▶ **Required work**
Your task is to restate the listing word for word without the pictures.

--- Record set Enclosed Below ---

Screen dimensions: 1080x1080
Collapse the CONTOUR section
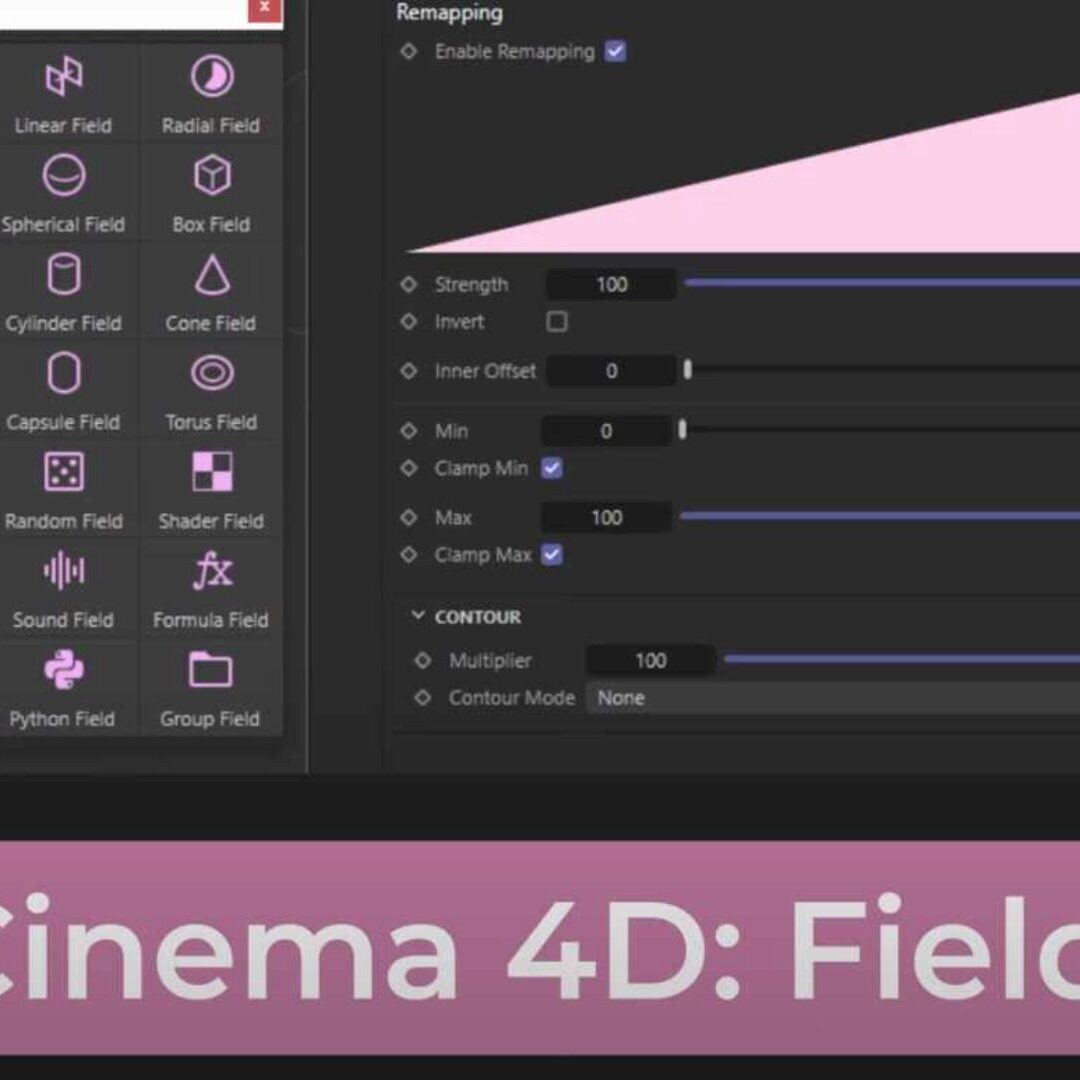tap(418, 617)
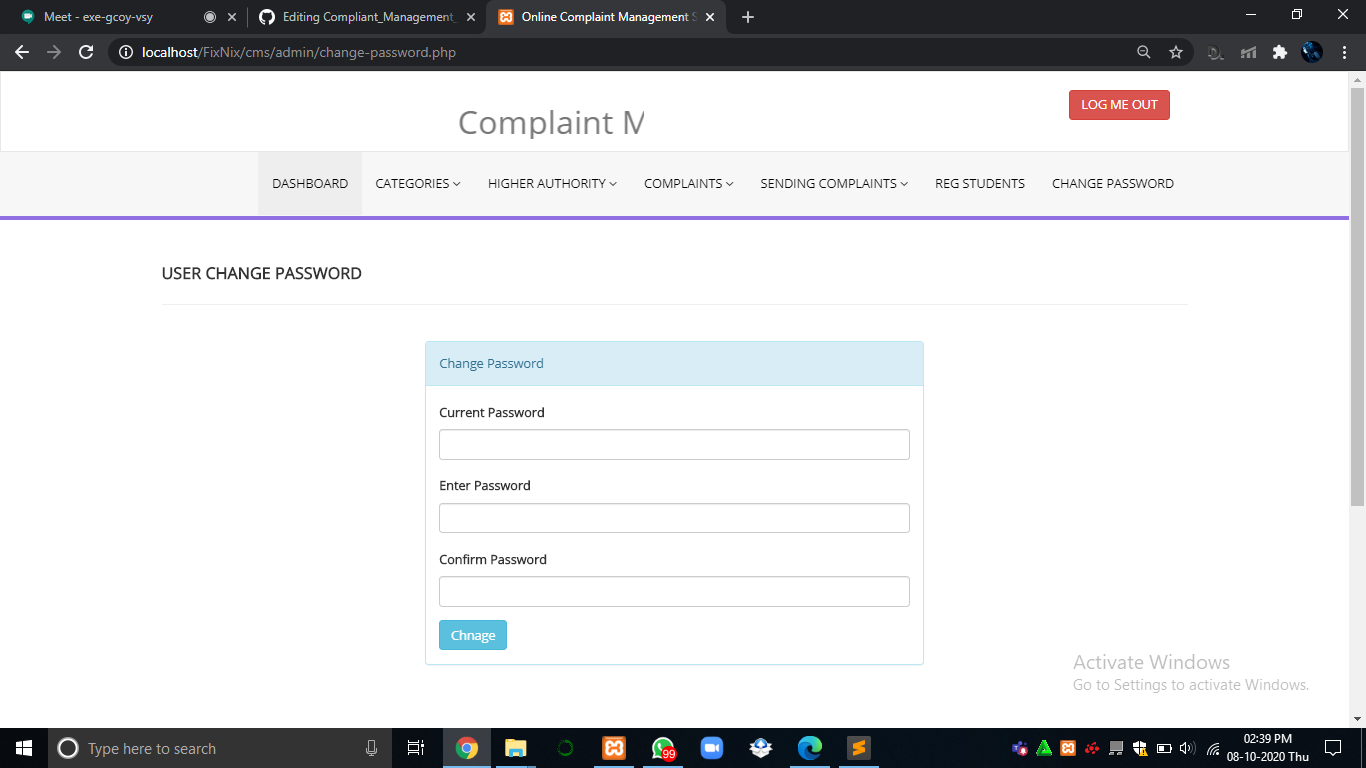Click the battery icon in the system tray
The image size is (1366, 768).
[1163, 747]
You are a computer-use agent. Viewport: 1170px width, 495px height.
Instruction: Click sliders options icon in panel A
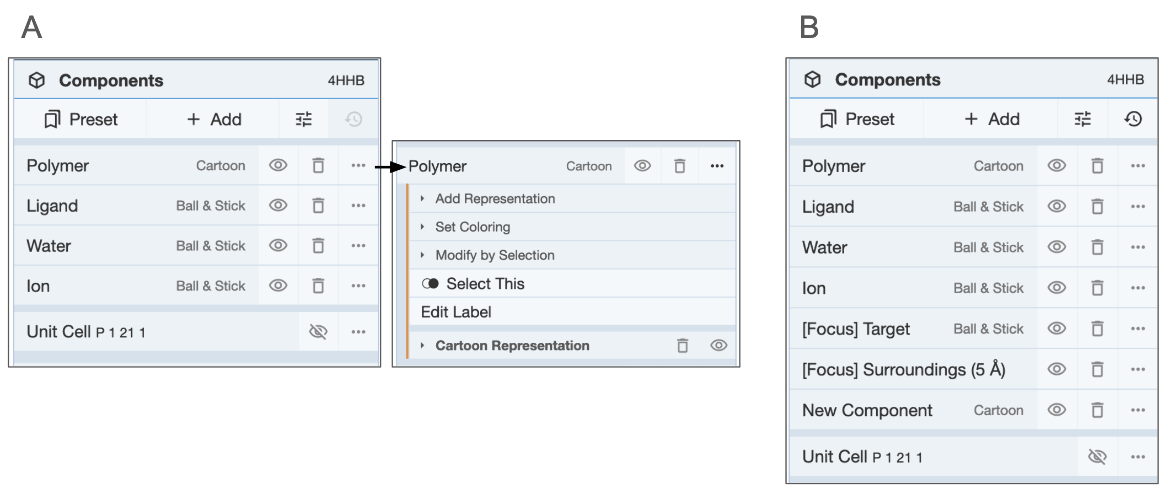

--- End of Enclosed Record set ---

▶ **Finished exercise**
Screen dimensions: 1080x1080
Collapse the CONTOUR section
tap(418, 617)
Click the battery icon in the system tray
The image size is (1366, 768).
[1163, 747]
You are a computer-use agent. Viewport: 1170px width, 495px height.
Instruction: Click sliders options icon in panel A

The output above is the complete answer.